James B. Cook was an English-trained architect who worked in Memphis, Tennessee in the 1800s.

He was born in England and educated at King's College and Putney College. He served as a supervising architect on the construction of the Crystal Palace for London's Great Exhibition of 1851. He immigrated to the U.S. in 1855.

He designed submarines for the Confederate army in the American Civil War.

A number of his works are listed on the U.S. National Register of Historic Places.

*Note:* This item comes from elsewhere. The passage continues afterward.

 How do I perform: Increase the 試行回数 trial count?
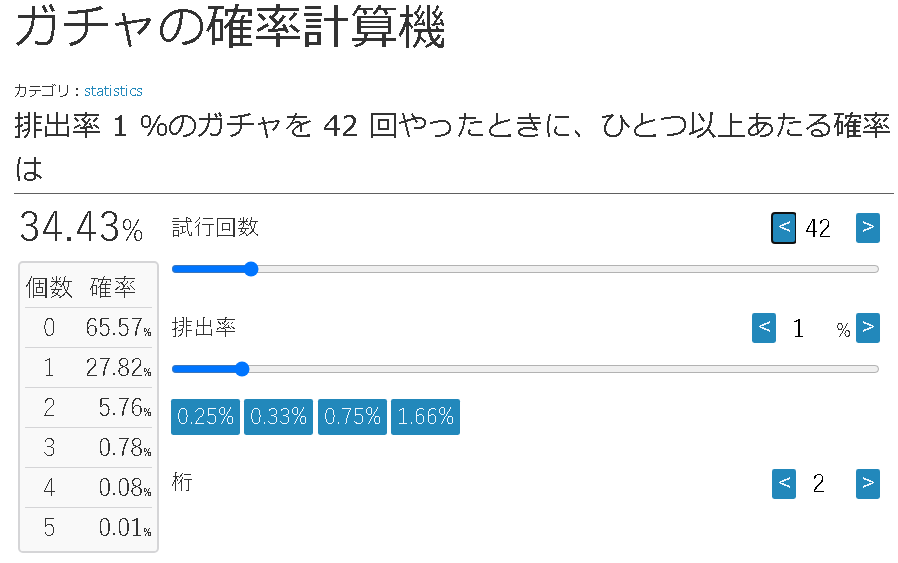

- Calvary Episcopal Church and Parish House, (1843), Gothic Revival, 102 N. 2nd St. Memphis, TN, NRHP-listed
- Church of Our Savior, E. Eastport St. between Main and Fulton Sts. Iuka, MS, NRHP-listed
- Grace Episcopal Church, 555 Vance Ave. Memphis, TN, NRHP-listed
- Holy Innocents' Episcopal Church, Jct. of Main & Craig St. Como, MS, NRHP-listed
- Jail Building, Sardis, MS non extant thus not on NRHP
- Panola County Courthouse, Sardis, MS non extant thus not on NRHP
- St. Mary's Catholic Church, 155 Market St. Memphis, TN, NRHP-listed
- Tate County Courthouse, 201 S. Ward St. Senatobia, MS, NRHP-listed
- Trinity Church, Main St. Mason, TN, NRHP-listed

He was associated with Andrew Johnson, a contractor and architect in northern Mississippi.